Overview

The Cellular Pharmacology of F-TAF in Dried Blood Spots

Status:
Completed
Trial end date:
2019-05-22
Target enrollment:
0
Participant gender:
All
Summary
Adherence to daily dosing is very important for how well Emtricitabine/Tenofovir Alafenamide (F/TAF) works for treatment of chronic human immunodeficiency virus (HIV), or prevention of HIV acquisition. Methods to measure medication adherence to Tenofovir disoproxil fumarate (tenofovir DF, TDF), a similar but different prodrug of tenofovir, have been developed but cannot be extrapolated to F-TAF. By measuring F-TAF (the drug) and metabolites in the blood cells and dried blood spots, the study plans to see if these results predict adherence to taking the drug. The goal of this study is to vary the amount of F-TAF dosing and see if the drug levels in dried blood spots (DBS) change in a predictable way. This study will mimic different levels of adherence (33%, 67%, and 100% of daily dosing) using directly observed therapy (DOT) to establish the relationship between F-TAF in dried blood spots and adherence. Investigators will also measure drug in hair clippings to see if hair or DBS are a better predictor of adherence.
Phase:
Phase 1
Accepts Healthy Volunteers?
Accepts Healthy Volunteers
Details
Lead Sponsor:
University of Colorado, Denver
Treatments:
Emtricitabine
Tenofovir
Criteria
Inclusion Criteria:

1. Ambulatory 18-59 year old adults. Enrollment will proceed without the need to meet
specific race/gender targets, but balanced gender and African-Americans and Latino
representation will be sought.

2. Ability to comply with study procedures, including directly observed dosing visits and
availability and use of video streaming technology.

Exclusion Criteria:

1. Inability to give informed consent

2. Pregnancy or plan to become pregnant in the next 12 months or unwillingness to use
birth control

3. Current breastfeeding

4. High risk of HIV-1 infection, for example:

- sexually active with an HIV infected partner;

- men who have sex with men who may engage in condomless intercourse with
HIVinfected partners, or

- partner of unknown status during the study;

- males or females who exchange sex for money, shelter, or gifts;

- active injection drug use or during the last 12 months;

- newly diagnosed sexually transmitted infections in last 6 months

5. Positive screening HIV+ ELISA or suspected acute HIV infection in the opinion of the
clinician. Example signs and symptoms of acute HIV infection include combinations of:

- fever,

- headache,

- fatigue,

- arthralgia,

- vomiting,

- myalgia, .

- diarrhea,

- pharyngitis,

- rash,

- night sweats, and

- adenopathy (cervical or inguinal)

6. Positive Hepatitis B Virus (HBV) surface antigen test at screening

7. Active psychiatric illness, social condition, or alcohol/drug abuse that, in the
opinion of the investigators, would interfere with study requirements.

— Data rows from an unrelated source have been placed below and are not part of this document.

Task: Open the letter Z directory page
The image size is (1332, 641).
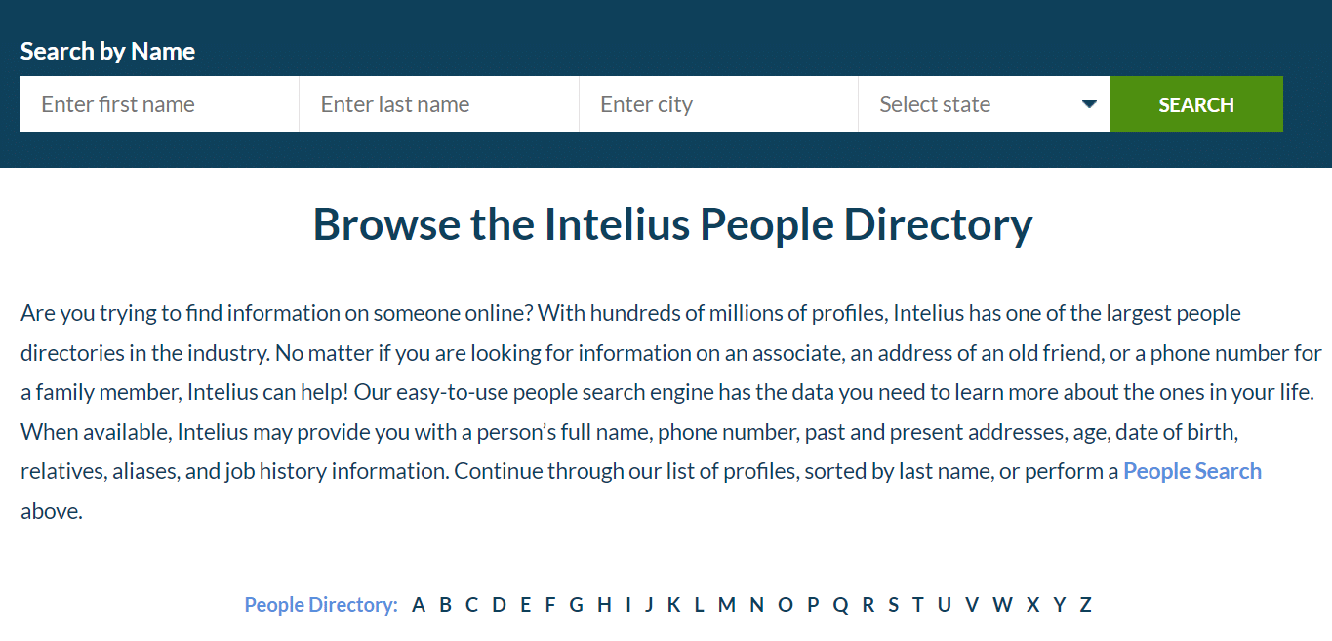Action: [1084, 605]
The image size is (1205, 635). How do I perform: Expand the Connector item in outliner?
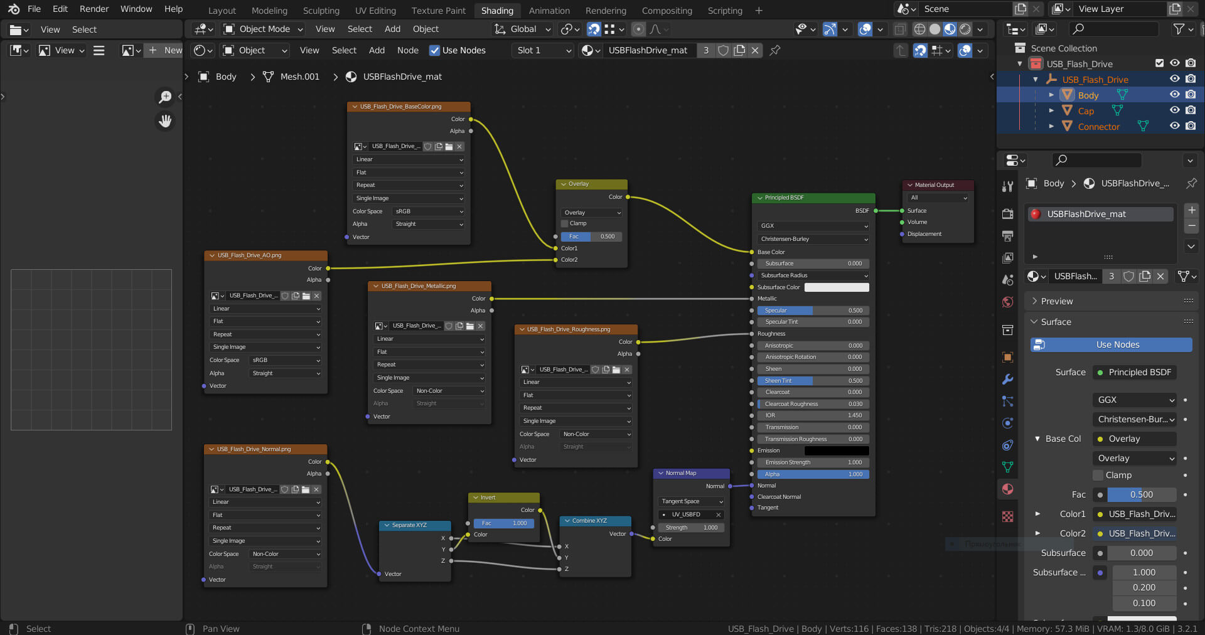[1051, 126]
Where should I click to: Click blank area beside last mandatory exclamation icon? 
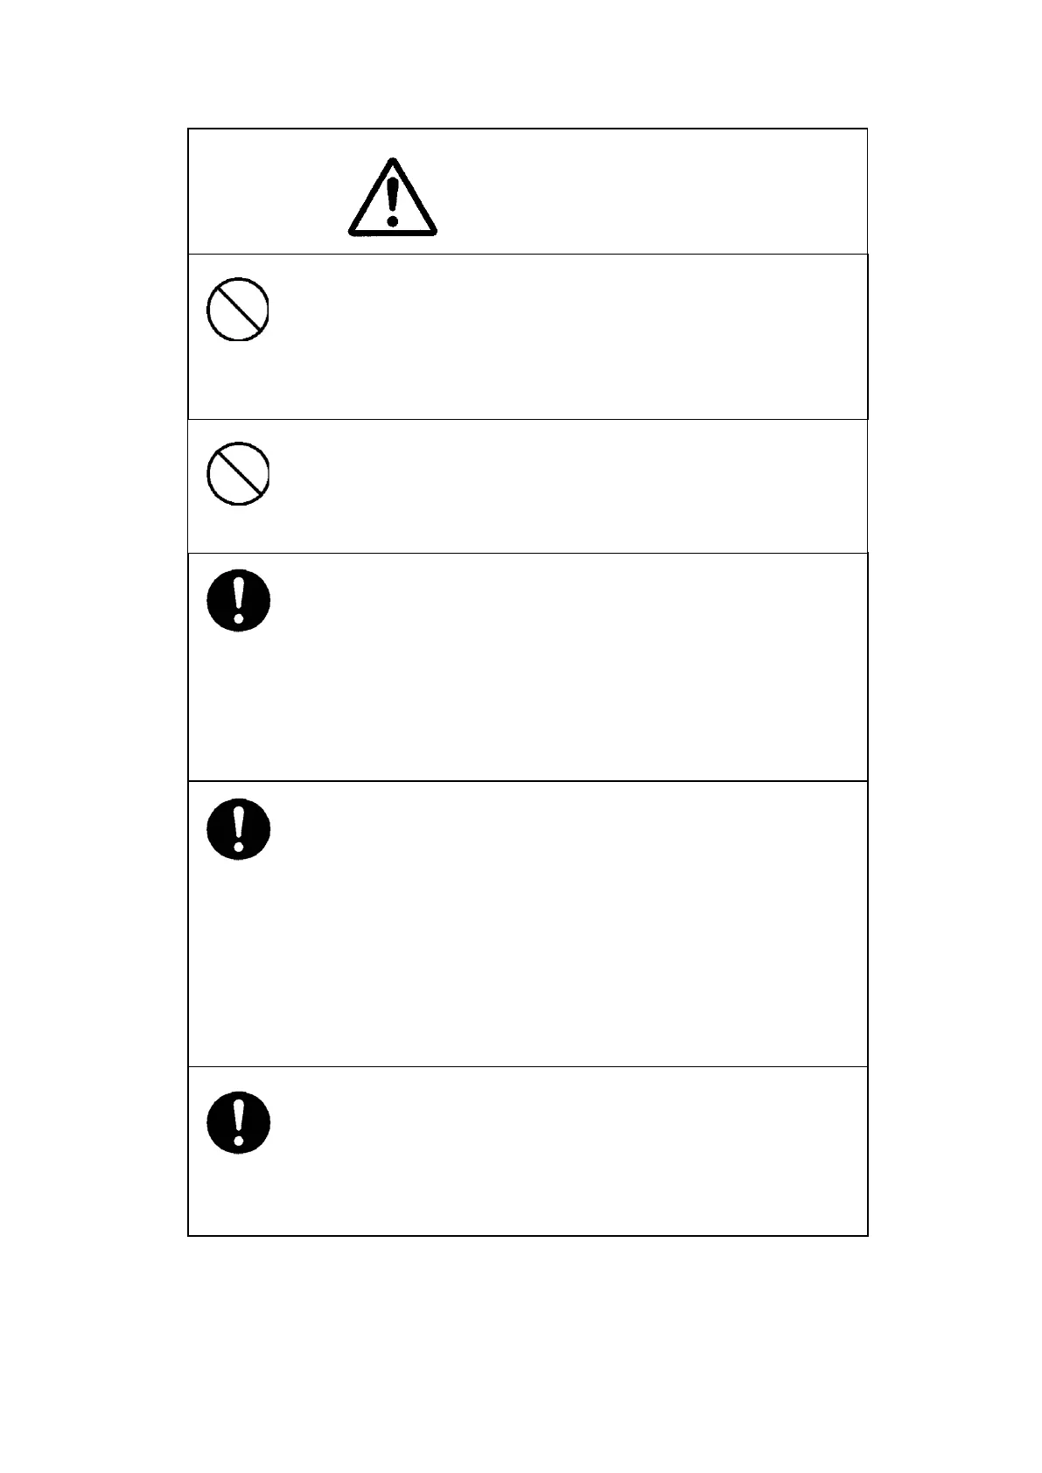(x=569, y=1151)
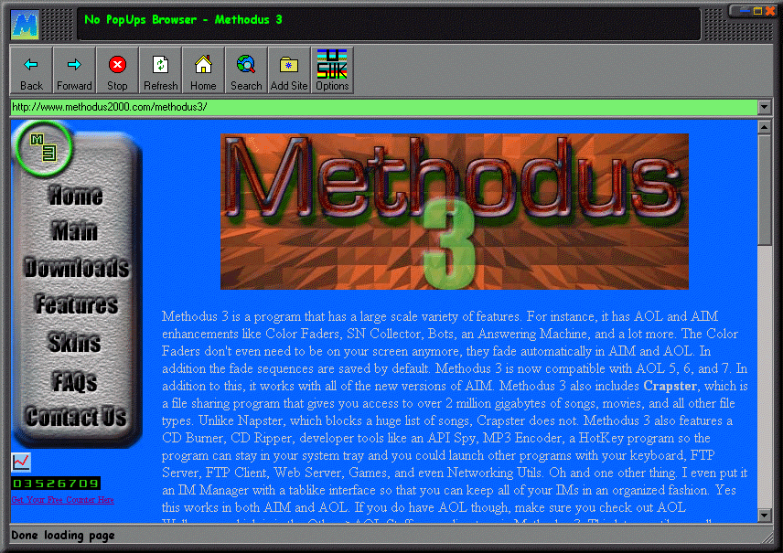Open Search from the toolbar
Screen dimensions: 783x553
[x=246, y=70]
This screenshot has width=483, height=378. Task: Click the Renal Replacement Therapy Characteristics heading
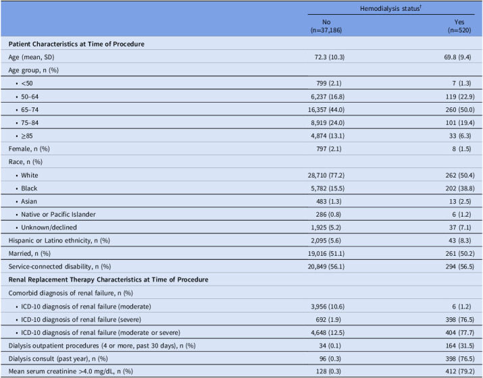click(108, 280)
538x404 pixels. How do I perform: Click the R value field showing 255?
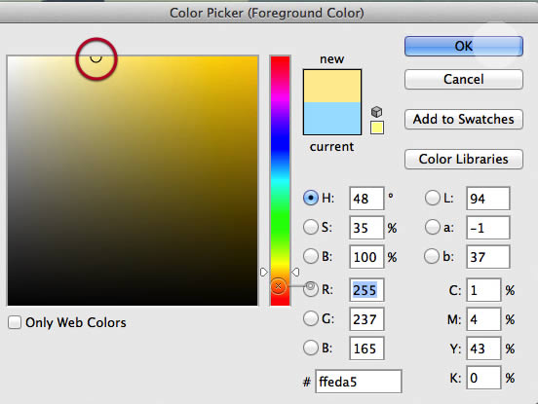pyautogui.click(x=366, y=290)
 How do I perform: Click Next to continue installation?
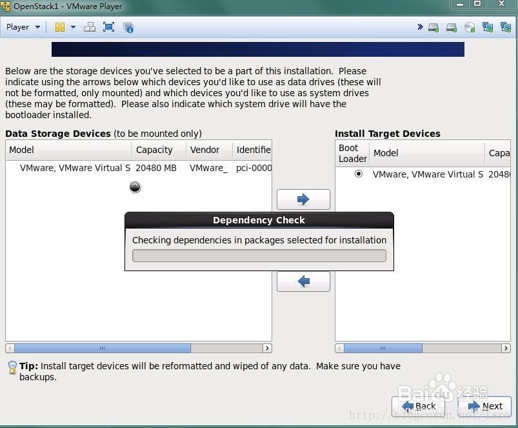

8. Glomerular Filtration Rate (GFR) estimate < 60 ml/min (MDRD equation).

9. Urine dipstick protein ≥ 2+

10. Total bilirubin and/or hepatic transaminases (ALT and AST) ≥ 2.5x upper limit of
normal

11. Absolute neutrophil count ≤ 1,500/mm3, platelets count ≤ 100,000/mm3, or hemoglobin ≤
10 g/dL.

12. Symptomatic hemoglobinopathies or active hemolysis.

13. History of pathological, non-traumatic bone fractures

14. Any laboratory value or uncontrolled medical conditions that, in the opinion of the
investigators, would interfere with the study conditions such as, heart disease and/or
cancer.

15. Prohibited concomitant medications are:

- investigational agents (within 30 days of enrollment),

- aminoglycosides,

- ganciclovir/valganciclovir,

- chronic high-dose acyclovir/valacyclovir (>800mg acyclovir or > 500mg
valacyclovir for 7 days),

- cyclosporine, amphotericin B, foscarnet, and cidofovir, and products with same or
similar active ingredients as the study medications including TRUVADA®, ATRIPLA®,
COMPLERA®, EMTRIVA®, VIREAD®; or drugs containing lamivudine or adefovir, which
are close analogs of FTC and tenofovir, respectively.